LONG-TERM KIDNEY TRANSPLANTATION OUTCOMES IN PATIENTS WITH CONGENITAL ANOMALIES OF THE KIDNEY AND URINARY TRACT – A RETROSPECTIVE ANALYSIS FROM TERTIARY CARE CENTRE IN SOUTH INDIA

Introduction:

Congenital anomalies of the kidneys and urinary tracts (CAKUT) are developmental embryonic disorders resulting in a spectrum of defects in the kidneys and outflow tracts which include the ureters, the bladder, and the urethra. Accelerated progression of CKD occurs with severe CAKUT. In LMICs like India, even though Deceased donor Renal Transplantation programmes are picking up, Live Renal Transplantation remains most common. People are so hesitant for live donation to this vulnerable children and young adults. Even though we see lot of CAKUT cases in Haemodialysis units, only very small subset of them undergo renal transplant. There is paucity of data in this domain in our country where there is no uniform CAKUT, CKD or transplant registry.

Aim:

To analyse long-term outcomes after kidney transplantation (KTx) in patients with congenital anomalies of the kidney and urinary tract (CAKUT)

Methods:

This is a single centre, Retrospective, observational study. KTx recipients (KTRs) with CAKUT in 2011–2023 were identified. The primary outcome was Graft survival. Graft loss was defined as reinitiation of dialysis or GFR <15 ml/min. Secondary outcomes included Patient survival, recurrent / complicated urinary tract infections (UTIs), urological complications, biopsy-proven acute rejections. Variables of interest were recipient age at time of transplant, sex, primary renal disease, donor type (living or deceased), donor age, time on dialysis, ischaemia time, delayed graft function (defined by use of dialysis in the first 7 days after transplant), CIC usage, cause of graft loss and death.

Results:

We identified 49 KTRs (male- 43, Female-6) with CAKUT (total 776 KTRs). Median age was 25.9 years (IQR: 18–29) and Median follow-up was 65 months. (IQR: 34.0–93.0) months. 26.5% of study population received deceased donor KT. 30.6% of study group had DGF. Reflux nephropathy (n=21), Congenital obstructing posterior urethral membranes(COPUM) (n=15), renal dysplasia/hypoplasia(n=4), Neurogenic bladder(n=2) were common etiologies.
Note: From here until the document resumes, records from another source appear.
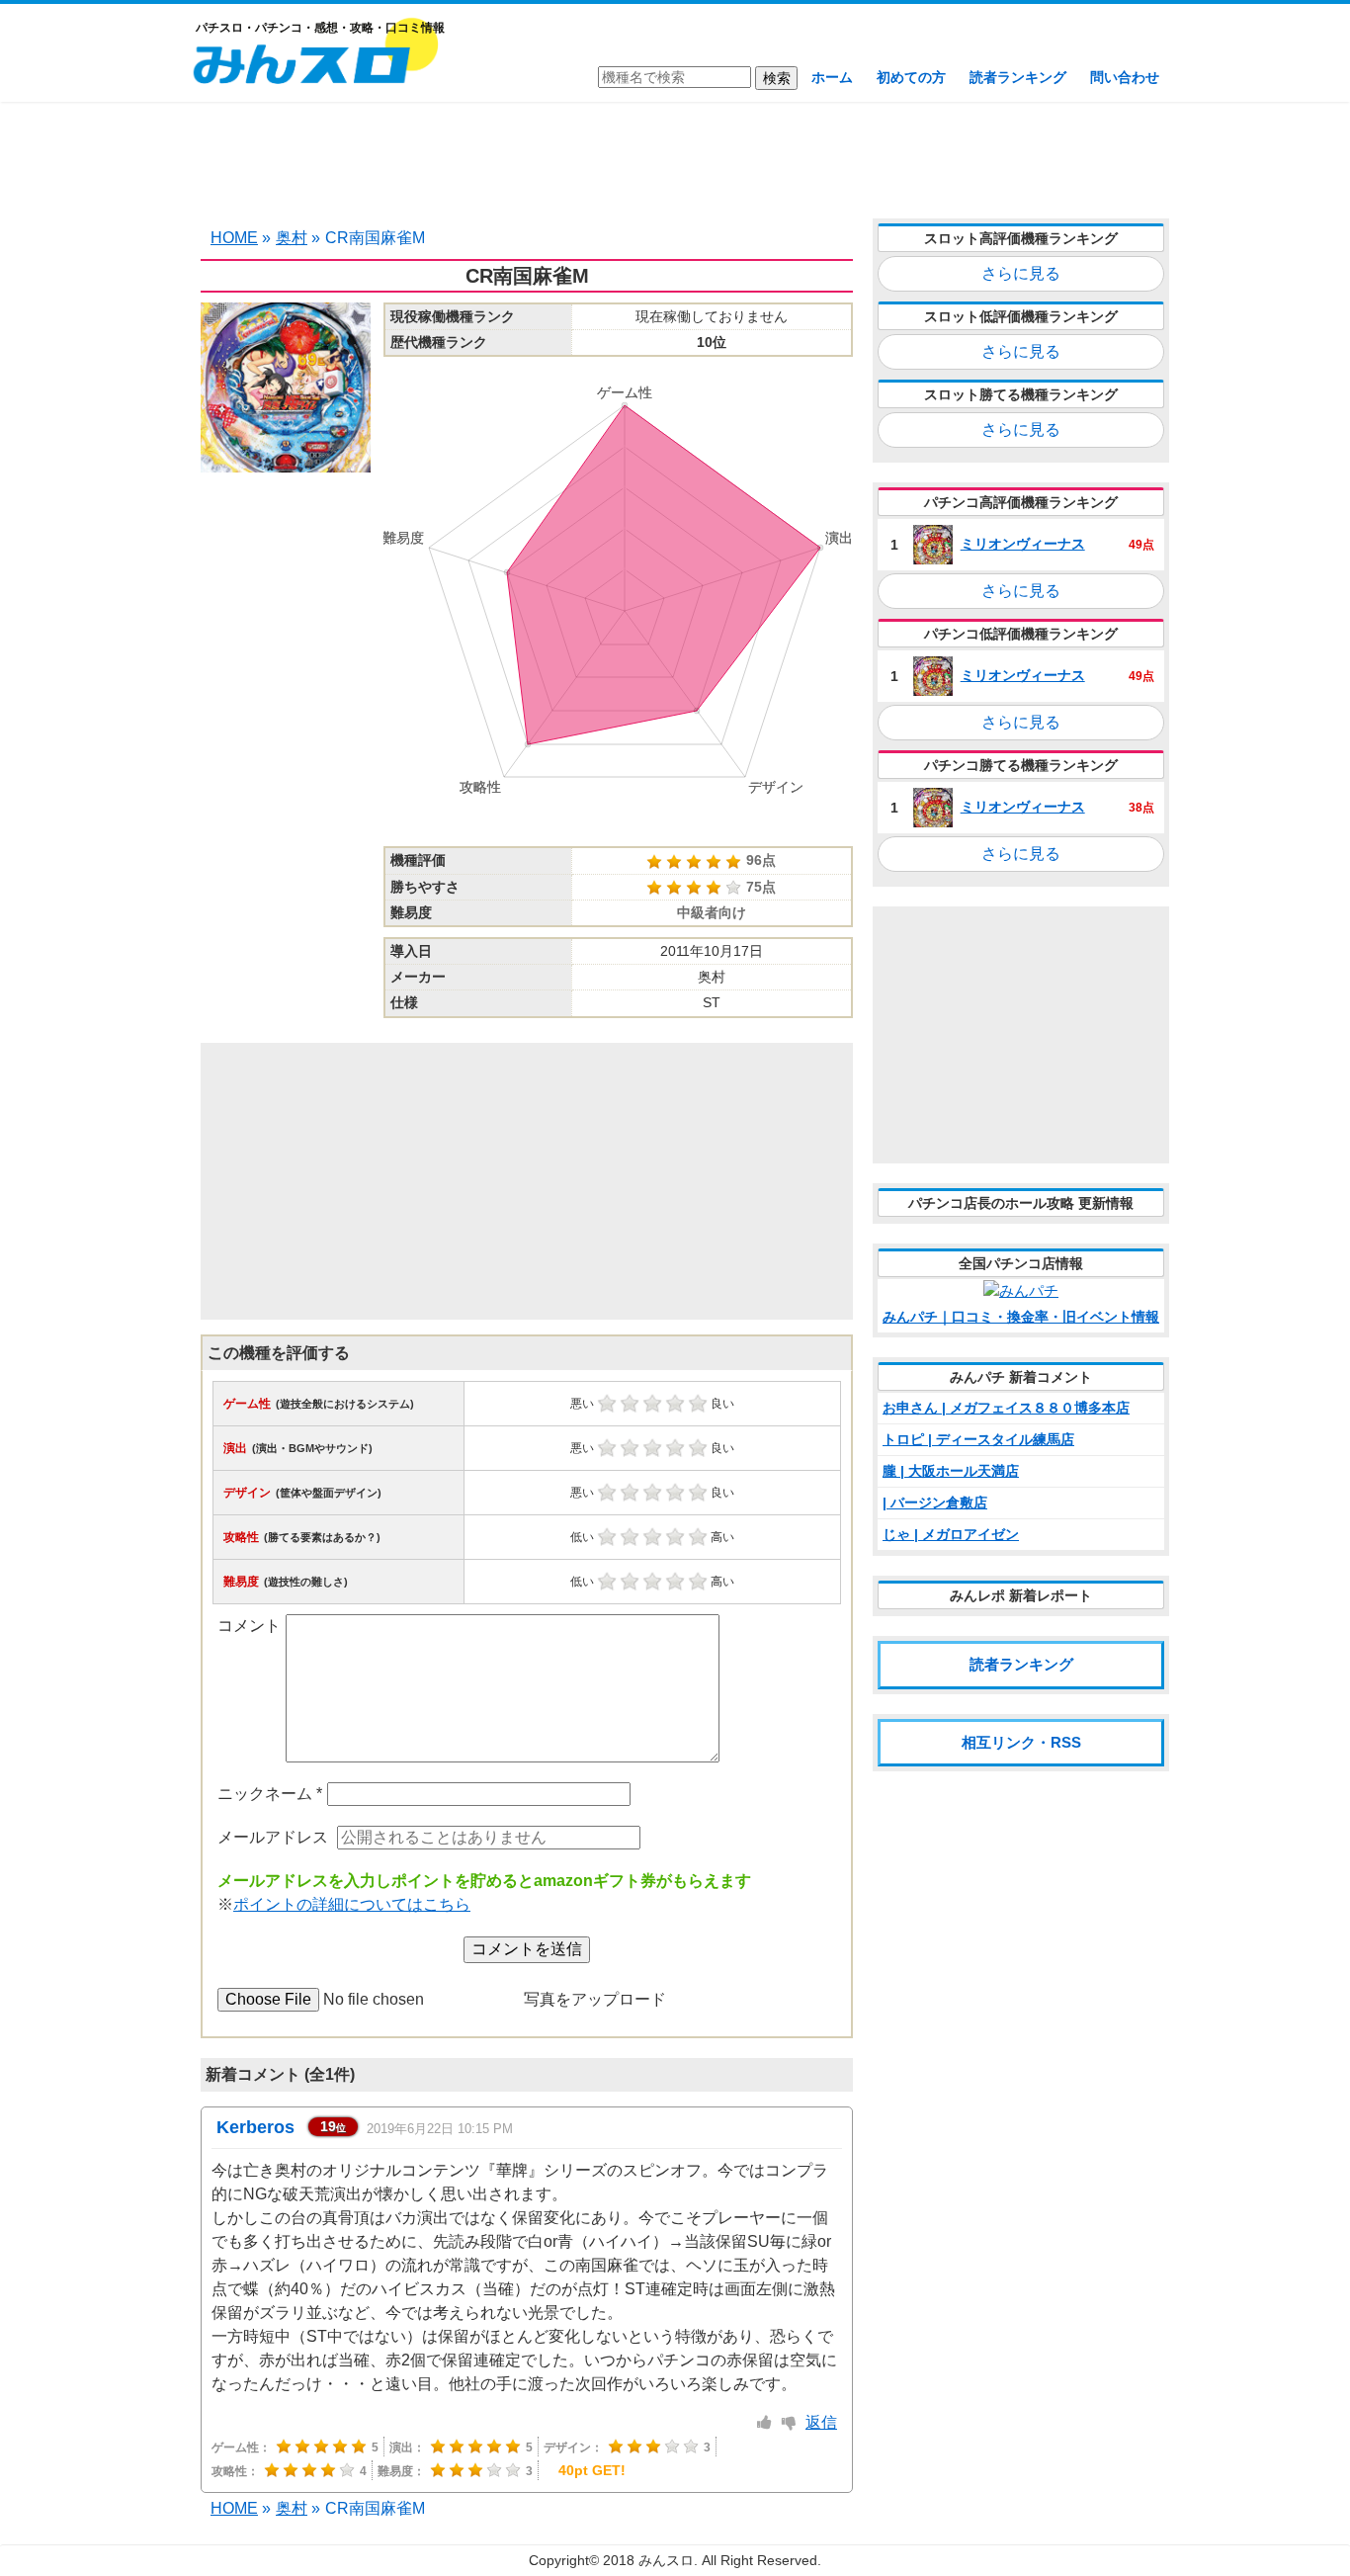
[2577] (764, 2423)
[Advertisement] (675, 158)
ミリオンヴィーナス (1023, 544)
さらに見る (1020, 273)
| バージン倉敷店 (935, 1502)
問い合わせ (1124, 77)
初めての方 (911, 77)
Death-censored 5 year graft survival was 79.5% (VUR 76.1%, PUV 73.3%). 3 patients expired with functioning graft due to infections (COVID 2, other pneumonia 1). Urological complications requiring intervention occurred in 10 patients(Urethral strictures 4, Ureteric obstruction 3, bladder retention 3). Recurrent UTIs and complicated Urinary tract infections were common in CAKUT patients 26.5% (graft survival group 15.3% vs graft loss group 66.6% ). 3 patients were on Clean-intermittent Catheterization(CIC). 2 patients had graft loss at 1 year and 52 months. Biopsy- proven acute cell-mediated and antibody mediated rejections occurred in 14 patients (28.5%)

Conclusions:

KTRs with CAKUT had overall good 5 year death censored graft survival and 5 year Patient survival. Urological complications, Being on CIC, Recurrent and Complicated UTIs were associated with early graft loss. Transplant centers should develop multidisciplinary educational and social working groups to support and encourage CAKUT patients with kidney failure to seek for transplants. Importance of electronic medical records/creation of CAKUT/uniform transplant registries need to be reemphasized in developing countries

I have no potential conflict of interest to disclose.

I did not use generative AI and AI-assisted technologies in the writing process.